[Rows on target coordinates]

* Start *

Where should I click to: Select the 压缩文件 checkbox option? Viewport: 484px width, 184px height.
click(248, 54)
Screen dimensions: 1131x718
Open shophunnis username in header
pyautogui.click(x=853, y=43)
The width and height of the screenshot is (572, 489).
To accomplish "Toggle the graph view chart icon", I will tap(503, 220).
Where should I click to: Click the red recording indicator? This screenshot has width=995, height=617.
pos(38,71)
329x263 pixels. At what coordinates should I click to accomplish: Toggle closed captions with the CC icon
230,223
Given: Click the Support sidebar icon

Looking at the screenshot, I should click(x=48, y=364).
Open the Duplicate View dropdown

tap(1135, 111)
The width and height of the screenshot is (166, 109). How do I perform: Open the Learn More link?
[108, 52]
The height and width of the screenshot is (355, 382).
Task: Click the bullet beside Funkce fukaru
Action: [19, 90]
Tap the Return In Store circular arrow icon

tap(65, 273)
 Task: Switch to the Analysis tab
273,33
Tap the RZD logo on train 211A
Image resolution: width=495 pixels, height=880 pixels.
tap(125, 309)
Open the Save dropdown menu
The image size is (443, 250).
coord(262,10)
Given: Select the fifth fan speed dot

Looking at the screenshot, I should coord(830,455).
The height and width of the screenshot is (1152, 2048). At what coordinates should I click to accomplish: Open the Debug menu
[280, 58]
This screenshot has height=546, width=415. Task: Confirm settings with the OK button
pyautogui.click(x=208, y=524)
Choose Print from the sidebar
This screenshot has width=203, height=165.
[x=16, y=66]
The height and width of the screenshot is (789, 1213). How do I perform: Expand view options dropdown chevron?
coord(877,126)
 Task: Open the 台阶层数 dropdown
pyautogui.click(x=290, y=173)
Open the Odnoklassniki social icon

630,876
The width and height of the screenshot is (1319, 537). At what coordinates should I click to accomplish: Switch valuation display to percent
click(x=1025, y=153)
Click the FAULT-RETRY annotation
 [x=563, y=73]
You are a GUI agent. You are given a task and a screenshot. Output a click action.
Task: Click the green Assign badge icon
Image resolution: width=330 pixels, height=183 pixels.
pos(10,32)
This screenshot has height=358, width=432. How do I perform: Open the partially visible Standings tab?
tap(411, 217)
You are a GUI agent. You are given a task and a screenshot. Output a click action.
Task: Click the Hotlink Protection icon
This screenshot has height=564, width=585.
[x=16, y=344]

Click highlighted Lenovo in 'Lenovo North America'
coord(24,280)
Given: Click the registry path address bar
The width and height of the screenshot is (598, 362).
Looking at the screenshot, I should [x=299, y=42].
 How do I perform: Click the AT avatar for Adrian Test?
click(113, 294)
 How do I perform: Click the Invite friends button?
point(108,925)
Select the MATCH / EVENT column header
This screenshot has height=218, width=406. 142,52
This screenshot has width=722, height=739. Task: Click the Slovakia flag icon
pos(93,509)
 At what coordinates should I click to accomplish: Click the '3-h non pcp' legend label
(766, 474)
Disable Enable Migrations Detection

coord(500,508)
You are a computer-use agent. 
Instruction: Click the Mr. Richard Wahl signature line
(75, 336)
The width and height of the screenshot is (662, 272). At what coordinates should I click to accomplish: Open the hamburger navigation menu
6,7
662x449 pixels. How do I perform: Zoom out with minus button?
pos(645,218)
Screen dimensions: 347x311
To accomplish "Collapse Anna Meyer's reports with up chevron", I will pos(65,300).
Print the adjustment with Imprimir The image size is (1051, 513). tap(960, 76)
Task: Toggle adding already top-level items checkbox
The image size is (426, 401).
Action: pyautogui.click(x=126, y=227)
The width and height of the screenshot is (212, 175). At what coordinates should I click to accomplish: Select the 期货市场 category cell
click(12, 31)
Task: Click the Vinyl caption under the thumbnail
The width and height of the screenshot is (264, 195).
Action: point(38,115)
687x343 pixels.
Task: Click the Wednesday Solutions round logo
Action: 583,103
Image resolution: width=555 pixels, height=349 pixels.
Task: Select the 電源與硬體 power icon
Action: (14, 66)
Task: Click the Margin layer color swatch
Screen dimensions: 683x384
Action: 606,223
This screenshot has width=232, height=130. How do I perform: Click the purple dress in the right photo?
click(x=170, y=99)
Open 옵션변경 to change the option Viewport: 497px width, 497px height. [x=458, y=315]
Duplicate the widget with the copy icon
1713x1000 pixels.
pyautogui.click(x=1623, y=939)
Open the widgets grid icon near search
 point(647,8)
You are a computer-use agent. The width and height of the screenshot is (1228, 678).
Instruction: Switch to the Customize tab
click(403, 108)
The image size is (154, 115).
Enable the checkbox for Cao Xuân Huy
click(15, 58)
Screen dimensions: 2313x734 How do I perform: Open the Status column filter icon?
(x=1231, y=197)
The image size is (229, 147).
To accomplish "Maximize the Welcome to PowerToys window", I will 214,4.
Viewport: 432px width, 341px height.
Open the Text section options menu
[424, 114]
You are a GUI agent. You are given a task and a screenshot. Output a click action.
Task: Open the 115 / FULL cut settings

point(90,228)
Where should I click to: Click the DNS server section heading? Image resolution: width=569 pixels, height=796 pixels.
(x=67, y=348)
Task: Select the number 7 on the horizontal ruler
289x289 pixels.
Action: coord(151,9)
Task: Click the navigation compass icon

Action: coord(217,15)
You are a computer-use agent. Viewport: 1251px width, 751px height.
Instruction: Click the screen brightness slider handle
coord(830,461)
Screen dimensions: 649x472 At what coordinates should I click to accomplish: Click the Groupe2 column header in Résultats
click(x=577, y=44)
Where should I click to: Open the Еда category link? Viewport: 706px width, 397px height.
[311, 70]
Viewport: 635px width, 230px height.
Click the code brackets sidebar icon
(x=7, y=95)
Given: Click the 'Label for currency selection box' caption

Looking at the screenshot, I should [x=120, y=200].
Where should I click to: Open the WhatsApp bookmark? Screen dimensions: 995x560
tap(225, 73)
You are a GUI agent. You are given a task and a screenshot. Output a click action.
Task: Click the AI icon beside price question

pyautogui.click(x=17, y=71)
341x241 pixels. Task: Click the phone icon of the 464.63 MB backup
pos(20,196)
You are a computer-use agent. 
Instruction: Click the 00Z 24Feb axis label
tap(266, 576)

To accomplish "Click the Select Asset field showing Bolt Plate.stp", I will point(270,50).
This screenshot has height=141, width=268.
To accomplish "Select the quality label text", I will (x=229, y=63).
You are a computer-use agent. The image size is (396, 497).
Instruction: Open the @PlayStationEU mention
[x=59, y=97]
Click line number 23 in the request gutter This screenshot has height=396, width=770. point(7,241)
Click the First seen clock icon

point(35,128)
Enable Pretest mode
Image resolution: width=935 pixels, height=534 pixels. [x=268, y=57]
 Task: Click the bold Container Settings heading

* End *

## SET TASK
Pick out each row that contains the word "category" and copy it in full.

## WRITTEN ANSWER
The width and height of the screenshot is (212, 175). At what coordinates should I click to accomplish: Select the 期货市场 category cell
Where should I click to: Open the Еда category link? Viewport: 706px width, 397px height.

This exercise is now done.